• [Tasks for this exercise]:
[a] Turn the paragraph of the court opinion that begins "Appeal by defendant from judgment" into a short list that keeps its main facts.
[b] In the court opinion, which judge entered the judgment being appealed?
[c] Carry the court opinion forward from its last sentence.

• [Excerpted passage]:
◇ ◇ ◇ ◇
North Carolina Court of Appeals
Nov 1, 2008
193 N.C. App. 753 (N.C. Ct. App. 2008)

Opinion

No. COA08-262.

Filed 18 November 2008.

Wake County Nos. 06 CRS 18114-16.

Appeal by defendant from judgment entered 4 June 2007 by Judge Paul C. Ridgeway in Wake County Superior Court. Heard in the Court of Appeals 17 November 2008.

Attorney General Roy Cooper, by Special Deputy Attorney General Lars F. Nance, for the State. Nora Henry Hargrove, Assistant Public Defender, for defendant-appellant.


Everton Austin Berry (defendant) appeals from a judgment entered upon a jury verdict finding him guilty of two counts of trafficking cocaine and one count of possession with intent to sell or deliver marijuana. We find no error.
◇ ◇ ◇ ◇
• [Recorded data]:
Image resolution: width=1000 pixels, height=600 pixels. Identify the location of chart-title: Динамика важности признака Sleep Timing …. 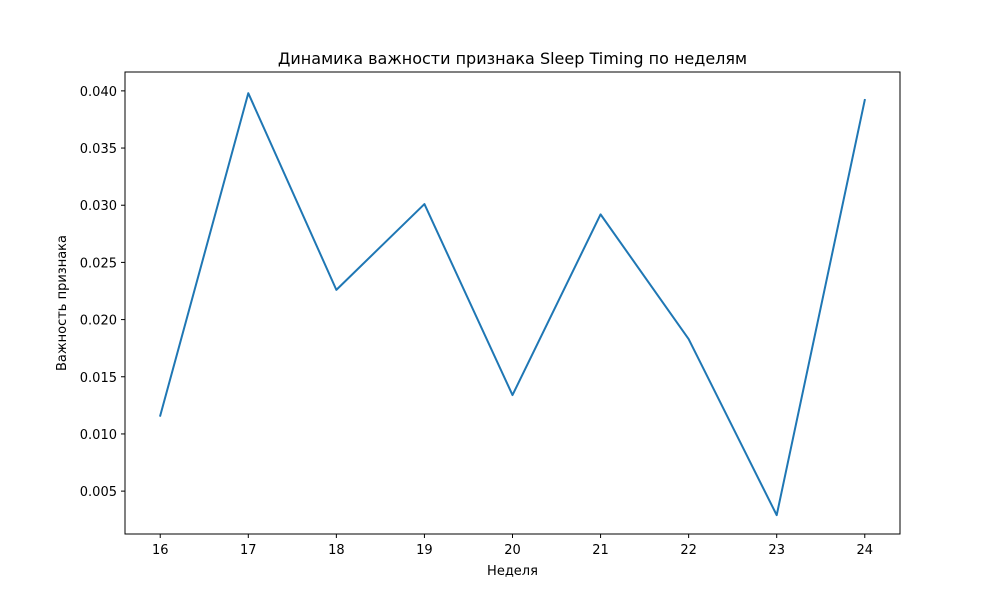
(512, 58).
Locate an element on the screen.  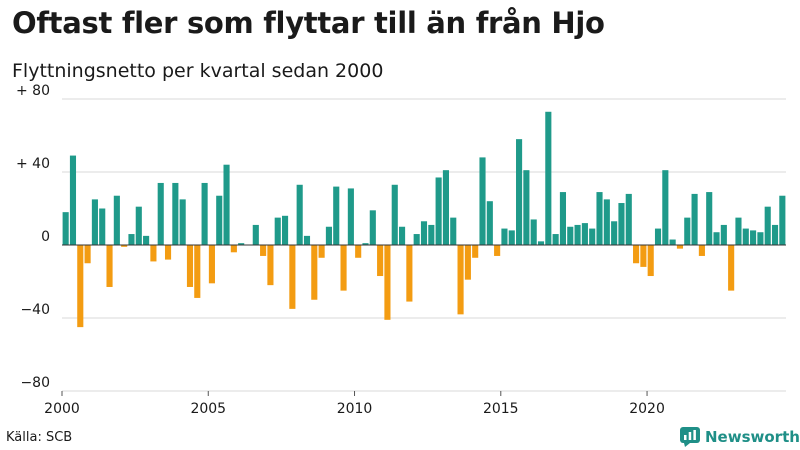
y-axis-ticks: + 80 + 40 0 −40 −80 is located at coordinates (33, 237).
◇ ◇ ◇ ◇
• [Exercise results]:
[a]
- Appeal by the defendant
- Judgment entered 4 June 2007 by Judge Paul C. Ridgeway
- Trial court: Wake County Superior Court
- Heard in the Court of Appeals on 17 November 2008

[b] Judge Paul C. Ridgeway of Wake County Superior Court.

[c]
Facts

On 17 April 2006, the grand jury returned two indictments against defendant for trafficking in cocaine, and one indictment for possession of marijuana with intent to sell or deliver. On 3 April 2007, defendant filed a pretrial motion to suppress physical evidence and inculpatory statements. Defendant argued that police were required to obtain a search warrant because they lacked exigent circumstances to justify a warrantless search of his car. Defendant further argued that his subsequent waiver of his Miranda rights and consent to search his two apartments was rendered ineffective by the unconstitutional search of his car.

The trial court held a suppression hearing on 31 May 2007. The only witness for the State was Detective James Hobby. A confidential informant had told Detective Hobby that defendant would sell him one kilogram of cocaine. Detective Hobby had spoken to the informant a dozen times since his arrest on other charges and considered the informant reliable. Detective Hobby also listened to telephone conversations between defendant and the informant in which defendant agreed to sell the informant one kilogram of cocaine. Detective Hobby arranged to have defendant meet the informant in a store parking lot on 7 March 2006.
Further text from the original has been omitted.